Champagne is typically thought of as the drink of special occasions and luxury functions. It’s used for toasts and rarely ever consumed with food. But in reality, Moët & Chandon’s Champagne — much like wine — can elevate a meal.
In fact, pairing Champagne with food is much like pairing wine with food. Certain characteristics of Champagne — like the size and texture of the bubbles or the dosage (extra sugar added to create said bubbles) — can handle different foods well and others not so well. Unsurprisingly, common pairings include caviar, oysters, and cheese, but those in the know understand that Champagne also works exceptionally well with most fried foods — yes, even fried chicken.
Grand Vintage 2013
2013 was an interesting year for Moët & Chandon, the most beloved name in Champagne. A rainy winter and a cool spring, followed by a hotter than normal summer, resulted in a delayed harvest with grapes ripening into October. The result is a Champagne — the Grand Vintage 2013 — that is especially well suited to dishes like veal rib and anything containing preserved lemons, says Benoît Gouez, Moët & Chandon’s Chef de Cave.
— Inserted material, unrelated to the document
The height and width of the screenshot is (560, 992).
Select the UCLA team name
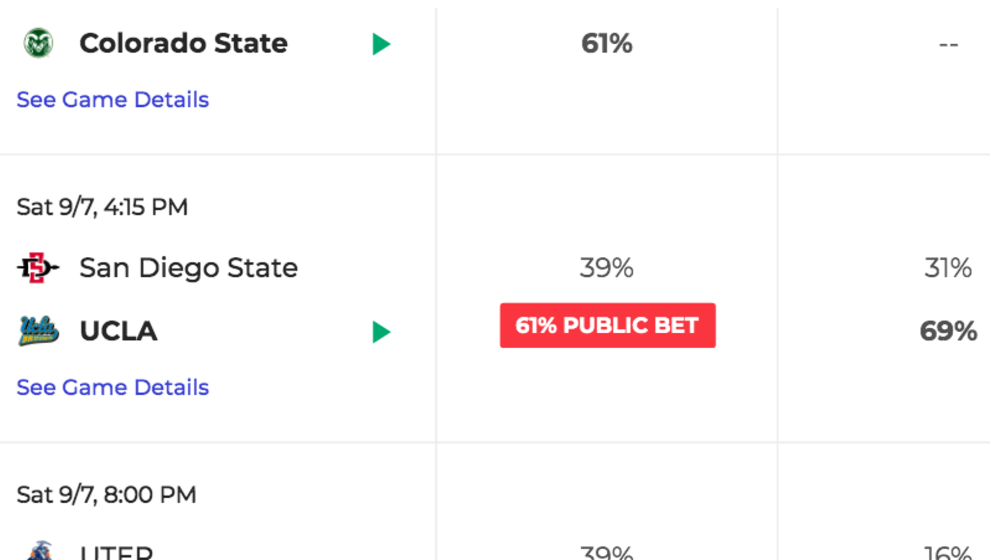[118, 332]
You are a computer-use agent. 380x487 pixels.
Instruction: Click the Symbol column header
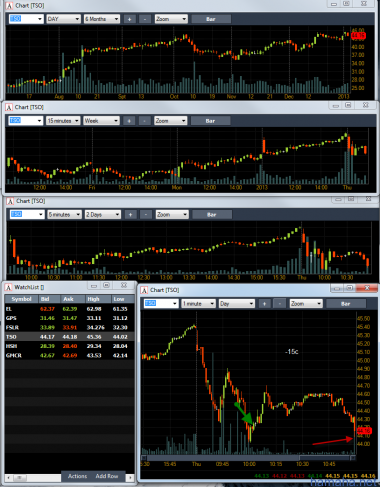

The fairly high Pinot Noir percentage also gives the Grand Vintage 2013 the structure necessary to cut through more decadent dishes, like a creamy mac and cheese.
Grand Vintage Rosé 2013
Also a result of the exceptional growing year of 2013 is the Grand Vintage Rosé 2013, which wholeheartedly defies the stereotype that rosé’s are overly sweet, sugar-laden wines. Comprising primarily of Pinot Noir, the Grand Vintage Rosé is driven by the spicy fruitiness of the grape. It’s also exceptionally dry, making it a wonderful companion to lobster dishes, says Gouez.
Both the Grand Vintage 2013 and Grand Vintage Rosé 2013 are helping demystify Champagne. Namely, it’s not a drink only for celebrations and rare occasions, but something that can be paired with food and used to make good meals great.